Short task 1:
List every OSD state that appears inside single quotation marks in the upmap balancer thread.
Short task 2:
Carry on the upmap balancer thread from the last sentence shown.

New subject: upmap balancer and consequences of osds briefly marked out

1 May 2020

Hi,

You're correct that all the relevant upmap entries are removed when an
OSD is marked out.
You can try to use this script which will recreate them and get the
cluster back to HEALTH_OK quickly:
https://github.com/cernceph/ceph-scripts/blob/master/tools/upmap/upmap-rema…

Cheers, Dan

On Fri, May 1, 2020 at 9:36 AM Dylan McCulloch &lt;dmc(a)unimelb.edu.au&gt; wrote:
>
> Hi all,
>
> We're using upmap balancer which has made a huge improvement in evenly
distributing data on our osds and has provided a substantial increase in usable capacity.
>
> Currently on ceph version: 12.2.13 luminous
>
> We ran into a firewall issue recently which led to a large number of osds being
briefly marked 'down' & 'out'. The osds came back 'up' &
'in' after about 25 mins and the cluster was fine but had to perform a significant
amount of backfilling/recovery despite there being no end-user client I/O during that
period.

Extracted data entries:
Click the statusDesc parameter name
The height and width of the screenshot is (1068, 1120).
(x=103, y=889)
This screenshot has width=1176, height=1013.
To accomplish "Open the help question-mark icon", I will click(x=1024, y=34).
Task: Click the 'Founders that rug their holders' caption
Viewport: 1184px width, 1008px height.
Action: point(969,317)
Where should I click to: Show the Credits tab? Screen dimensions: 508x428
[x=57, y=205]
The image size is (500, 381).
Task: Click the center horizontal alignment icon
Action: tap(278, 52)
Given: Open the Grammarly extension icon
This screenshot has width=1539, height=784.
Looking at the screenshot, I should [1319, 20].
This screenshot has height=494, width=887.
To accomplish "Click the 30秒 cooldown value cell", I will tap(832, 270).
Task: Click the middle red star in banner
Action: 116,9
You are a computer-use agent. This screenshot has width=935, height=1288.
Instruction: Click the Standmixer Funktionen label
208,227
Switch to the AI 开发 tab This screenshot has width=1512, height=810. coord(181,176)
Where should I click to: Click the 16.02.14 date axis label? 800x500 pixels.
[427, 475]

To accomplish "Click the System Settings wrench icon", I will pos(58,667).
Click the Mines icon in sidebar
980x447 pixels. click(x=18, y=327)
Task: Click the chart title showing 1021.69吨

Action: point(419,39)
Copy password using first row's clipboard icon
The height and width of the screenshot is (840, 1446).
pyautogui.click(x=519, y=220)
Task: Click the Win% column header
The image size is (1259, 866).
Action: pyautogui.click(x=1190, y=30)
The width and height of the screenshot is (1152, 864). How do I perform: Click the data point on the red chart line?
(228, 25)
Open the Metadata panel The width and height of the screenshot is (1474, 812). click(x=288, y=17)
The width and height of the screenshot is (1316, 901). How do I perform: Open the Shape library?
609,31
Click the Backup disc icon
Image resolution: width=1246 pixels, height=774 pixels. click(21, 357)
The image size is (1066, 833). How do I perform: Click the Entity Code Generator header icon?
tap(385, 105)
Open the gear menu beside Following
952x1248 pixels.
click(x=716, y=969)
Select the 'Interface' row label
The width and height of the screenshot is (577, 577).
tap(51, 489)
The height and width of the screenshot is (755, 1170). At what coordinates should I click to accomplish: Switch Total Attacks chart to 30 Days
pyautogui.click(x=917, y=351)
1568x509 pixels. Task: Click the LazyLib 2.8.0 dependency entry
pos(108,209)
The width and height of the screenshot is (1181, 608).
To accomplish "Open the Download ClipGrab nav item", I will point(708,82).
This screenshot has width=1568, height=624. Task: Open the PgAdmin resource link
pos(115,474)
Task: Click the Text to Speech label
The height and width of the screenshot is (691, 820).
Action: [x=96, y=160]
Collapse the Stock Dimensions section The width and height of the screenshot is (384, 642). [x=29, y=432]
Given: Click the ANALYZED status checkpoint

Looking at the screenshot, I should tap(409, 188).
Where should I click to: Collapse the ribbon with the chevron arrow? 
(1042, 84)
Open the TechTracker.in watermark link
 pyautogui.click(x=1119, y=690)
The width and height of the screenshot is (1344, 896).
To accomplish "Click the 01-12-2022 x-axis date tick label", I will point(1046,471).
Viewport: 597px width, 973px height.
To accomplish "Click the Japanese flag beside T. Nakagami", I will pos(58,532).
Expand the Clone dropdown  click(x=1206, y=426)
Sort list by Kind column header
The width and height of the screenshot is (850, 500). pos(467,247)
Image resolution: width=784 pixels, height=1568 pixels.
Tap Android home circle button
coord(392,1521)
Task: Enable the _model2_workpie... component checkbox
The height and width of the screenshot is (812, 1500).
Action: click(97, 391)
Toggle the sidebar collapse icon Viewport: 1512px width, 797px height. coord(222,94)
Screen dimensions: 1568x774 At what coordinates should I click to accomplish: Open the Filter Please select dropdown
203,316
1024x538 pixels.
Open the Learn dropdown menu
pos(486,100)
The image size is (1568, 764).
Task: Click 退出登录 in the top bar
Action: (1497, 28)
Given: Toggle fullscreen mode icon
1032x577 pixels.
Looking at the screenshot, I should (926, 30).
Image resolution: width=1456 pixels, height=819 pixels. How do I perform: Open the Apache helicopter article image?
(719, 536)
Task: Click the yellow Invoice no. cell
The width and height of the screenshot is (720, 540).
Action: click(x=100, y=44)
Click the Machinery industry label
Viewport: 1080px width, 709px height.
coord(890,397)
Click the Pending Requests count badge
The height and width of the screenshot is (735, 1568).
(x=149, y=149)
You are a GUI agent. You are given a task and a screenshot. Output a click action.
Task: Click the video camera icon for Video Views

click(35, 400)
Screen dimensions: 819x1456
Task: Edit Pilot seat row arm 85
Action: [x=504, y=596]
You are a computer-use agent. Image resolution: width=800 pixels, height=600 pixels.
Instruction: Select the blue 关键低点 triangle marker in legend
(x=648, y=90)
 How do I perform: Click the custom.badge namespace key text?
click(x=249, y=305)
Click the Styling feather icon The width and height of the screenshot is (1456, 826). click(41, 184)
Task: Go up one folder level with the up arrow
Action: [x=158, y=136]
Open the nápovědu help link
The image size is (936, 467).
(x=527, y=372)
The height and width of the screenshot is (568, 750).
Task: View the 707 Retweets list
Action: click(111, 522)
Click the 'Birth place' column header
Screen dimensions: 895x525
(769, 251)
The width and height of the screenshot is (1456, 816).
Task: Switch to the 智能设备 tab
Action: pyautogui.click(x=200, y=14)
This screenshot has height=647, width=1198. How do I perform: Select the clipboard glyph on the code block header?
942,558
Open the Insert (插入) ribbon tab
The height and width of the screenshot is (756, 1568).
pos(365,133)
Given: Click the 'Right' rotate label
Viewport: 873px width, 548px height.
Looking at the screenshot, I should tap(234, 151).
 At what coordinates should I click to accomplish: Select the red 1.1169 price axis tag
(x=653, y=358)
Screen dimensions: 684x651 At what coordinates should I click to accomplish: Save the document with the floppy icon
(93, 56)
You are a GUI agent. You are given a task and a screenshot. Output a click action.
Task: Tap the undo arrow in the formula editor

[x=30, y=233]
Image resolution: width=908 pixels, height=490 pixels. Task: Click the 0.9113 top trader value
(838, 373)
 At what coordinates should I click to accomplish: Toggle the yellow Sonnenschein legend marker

Exercise response 1:
'down', 'out', 'up', 'in'

Exercise response 2:
>
> Presumably the large number of remapped pgs and backfills were due to pg_upmap_items
being removed from the osdmap when osds were marked out and subsequently those pgs were
redistributed using the default crush algorithm.
> As a result of the brief outage our cluster became significantly imbalanced again
with several osds very close to full.
> Is there any reasonable mitigation for that scenario?
>
> The auto-balancer will not perform optimizations while there are degraded pgs, so it
would only start reapplying pg upmap exceptions after initial recovery is complete (at
which point capacity may be dangerously reduced).
> Similarly, as admins, we normally only apply changes when the cluster is in a healthy
state, but if the same issue were to occur again would it be advisable to manually apply
balancer plans while initial recovery is still taking place?
>
> I guess my concern from this experience is that making use of the capacity gained by
using upmap balancer appears to carry some risk. i.e. it's possible for a brief outage
to remove those space efficiencies relatively quickly and potentially result in full
osds/cluster before the automatic balancer is able to resume and redistribute pgs using
upmap.
>
> Curious whether others have any thoughts or experience regarding this.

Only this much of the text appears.